An astronaut comes loose while outside the spacecraft and finds himself floating away from the spacecraft with only a big bag of tools. In desperation, the astronaut throws his bag of tools in the direction of his motion (away from the space station). The astronaut has a mass of 102 kg and the bag of tools has a mass of 10.0 kg. If the astronaut is moving away from the space station at 1.80 m/s initially, what is the minimum final speed of the bag of tools (with respect to the space station) that will keep the astronaut from drifting away forever?

**Solution:**

To find the minimum final speed of the bag of tools, apply the principle of conservation of momentum. The total momentum of the system (astronaut + tools) before and after the bag is thrown must be equal.

**Given:**
- Mass of astronaut, \( m_a = 102 \, \text{kg} \)
- Mass of tools, \( m_t = 10.0 \, \text{kg} \)
- Initial speed of astronaut + tools, \( v_i = 1.80 \, \text{m/s} \)
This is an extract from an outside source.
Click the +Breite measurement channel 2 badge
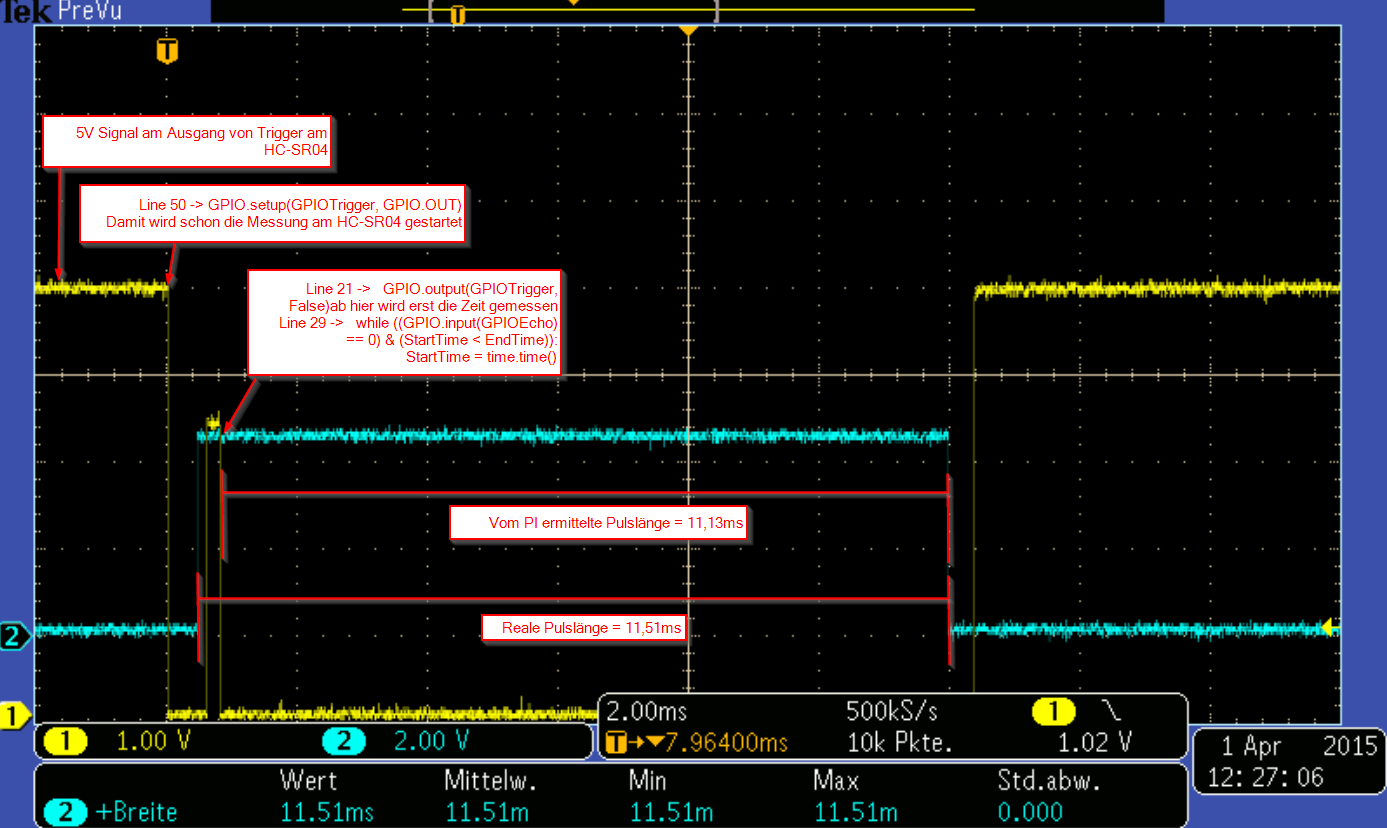1387x828 pixels. (65, 812)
**Conservation of Momentum:**
\[ m_a \cdot v_{a_i} + m_t \cdot v_{t_i} = m_a \cdot v_{a_f} + m_t \cdot v_{t_f} \]

The initial velocity of both astronaut and tools is the same, \( v_i = 1.80 \, \text{m/s} \). Therefore:
\[ (m_a + m_t) \cdot v_i = m_a \cdot v_{a_f} + m_t \cdot v_{t_f} \]

To stop drifting, the astronaut’s final velocity with respect to the space station should be \( v_{a_f} = 0 \).

Substituting, we get:
\[ (102 \, \text{kg} + 10.0 \, \text{kg}) \cdot 1.80 \, \text{m/s} = 102 \, \text{kg} \cdot 0 + 10.0 \, \text{kg} \cdot v_{t_f} \]

\[ 112 \cdot 1.80 = 10.0 \cdot v_{t_f} \]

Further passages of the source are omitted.